__RECORD EXCERPTS__

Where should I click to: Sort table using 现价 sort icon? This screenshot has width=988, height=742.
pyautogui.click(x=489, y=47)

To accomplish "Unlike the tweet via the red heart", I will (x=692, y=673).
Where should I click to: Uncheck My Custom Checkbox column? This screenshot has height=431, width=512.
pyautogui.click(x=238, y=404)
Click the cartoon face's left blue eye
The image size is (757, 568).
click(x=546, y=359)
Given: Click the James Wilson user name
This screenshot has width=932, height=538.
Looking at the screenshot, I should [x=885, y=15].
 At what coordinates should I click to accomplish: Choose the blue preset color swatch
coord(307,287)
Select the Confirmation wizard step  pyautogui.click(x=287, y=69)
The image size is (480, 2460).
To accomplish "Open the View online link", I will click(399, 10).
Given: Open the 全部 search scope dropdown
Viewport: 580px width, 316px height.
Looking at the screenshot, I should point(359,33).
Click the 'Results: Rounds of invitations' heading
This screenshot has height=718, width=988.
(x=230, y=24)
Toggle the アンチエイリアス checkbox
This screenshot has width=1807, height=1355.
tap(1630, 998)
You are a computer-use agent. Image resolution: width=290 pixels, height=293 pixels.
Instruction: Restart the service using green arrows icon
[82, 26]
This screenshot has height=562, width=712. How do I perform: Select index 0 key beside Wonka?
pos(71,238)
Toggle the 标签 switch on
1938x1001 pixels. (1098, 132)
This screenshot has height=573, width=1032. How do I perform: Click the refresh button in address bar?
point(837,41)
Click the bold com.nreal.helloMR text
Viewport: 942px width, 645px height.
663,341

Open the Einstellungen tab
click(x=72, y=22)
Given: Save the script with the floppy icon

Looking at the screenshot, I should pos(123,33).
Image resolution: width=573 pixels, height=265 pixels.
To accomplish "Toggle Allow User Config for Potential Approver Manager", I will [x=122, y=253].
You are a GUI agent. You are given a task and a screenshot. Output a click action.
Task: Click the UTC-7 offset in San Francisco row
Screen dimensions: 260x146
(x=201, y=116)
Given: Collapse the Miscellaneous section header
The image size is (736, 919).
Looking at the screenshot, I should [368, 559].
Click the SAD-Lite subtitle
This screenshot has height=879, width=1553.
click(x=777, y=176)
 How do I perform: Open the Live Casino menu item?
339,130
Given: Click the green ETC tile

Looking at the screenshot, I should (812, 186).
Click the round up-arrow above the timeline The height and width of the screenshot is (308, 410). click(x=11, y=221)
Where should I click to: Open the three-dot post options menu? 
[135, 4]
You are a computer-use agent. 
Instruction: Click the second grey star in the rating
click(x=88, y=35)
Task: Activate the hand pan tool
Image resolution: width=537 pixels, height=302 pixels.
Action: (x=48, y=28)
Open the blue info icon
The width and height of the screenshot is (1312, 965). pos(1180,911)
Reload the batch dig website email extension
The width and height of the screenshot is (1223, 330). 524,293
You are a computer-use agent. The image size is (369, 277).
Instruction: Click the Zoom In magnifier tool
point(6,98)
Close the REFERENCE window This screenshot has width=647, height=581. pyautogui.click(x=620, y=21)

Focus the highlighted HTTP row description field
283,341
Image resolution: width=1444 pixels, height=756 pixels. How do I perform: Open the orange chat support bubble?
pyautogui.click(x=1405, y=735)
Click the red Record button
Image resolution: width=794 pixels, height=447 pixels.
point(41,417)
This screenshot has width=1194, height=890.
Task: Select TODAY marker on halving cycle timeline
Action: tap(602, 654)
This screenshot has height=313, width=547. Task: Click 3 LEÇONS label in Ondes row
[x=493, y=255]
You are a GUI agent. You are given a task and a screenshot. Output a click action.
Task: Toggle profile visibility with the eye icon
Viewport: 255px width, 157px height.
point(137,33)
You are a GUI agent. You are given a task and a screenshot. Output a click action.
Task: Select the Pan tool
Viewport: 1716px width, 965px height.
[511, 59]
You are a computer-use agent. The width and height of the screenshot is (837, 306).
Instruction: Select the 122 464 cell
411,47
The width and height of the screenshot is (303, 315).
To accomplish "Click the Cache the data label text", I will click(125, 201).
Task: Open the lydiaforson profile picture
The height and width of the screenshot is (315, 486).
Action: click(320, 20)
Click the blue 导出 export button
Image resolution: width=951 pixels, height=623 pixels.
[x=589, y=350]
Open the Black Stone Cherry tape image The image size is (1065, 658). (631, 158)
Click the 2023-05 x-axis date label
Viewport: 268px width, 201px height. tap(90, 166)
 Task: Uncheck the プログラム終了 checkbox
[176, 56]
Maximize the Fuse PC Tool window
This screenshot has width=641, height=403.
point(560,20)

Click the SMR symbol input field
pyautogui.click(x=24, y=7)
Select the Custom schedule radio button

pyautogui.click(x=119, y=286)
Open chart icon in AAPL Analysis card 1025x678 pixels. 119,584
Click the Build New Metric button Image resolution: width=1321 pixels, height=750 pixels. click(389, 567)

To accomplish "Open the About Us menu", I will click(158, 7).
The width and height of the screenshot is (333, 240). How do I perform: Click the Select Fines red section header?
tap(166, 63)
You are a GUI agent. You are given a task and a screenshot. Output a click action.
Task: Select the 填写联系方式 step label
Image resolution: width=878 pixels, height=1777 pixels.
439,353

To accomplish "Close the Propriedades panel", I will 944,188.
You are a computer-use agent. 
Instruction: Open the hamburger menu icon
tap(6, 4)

__WHAT TO WORK ON__
Repeat the lines from the one with "Image resolution: width=1444" up to and including the one with "pyautogui.click(x=1405, y=735)", copying them word for word.

__SOLUTION FOR THIS EXERCISE__
Image resolution: width=1444 pixels, height=756 pixels. How do I perform: Open the orange chat support bubble?
pyautogui.click(x=1405, y=735)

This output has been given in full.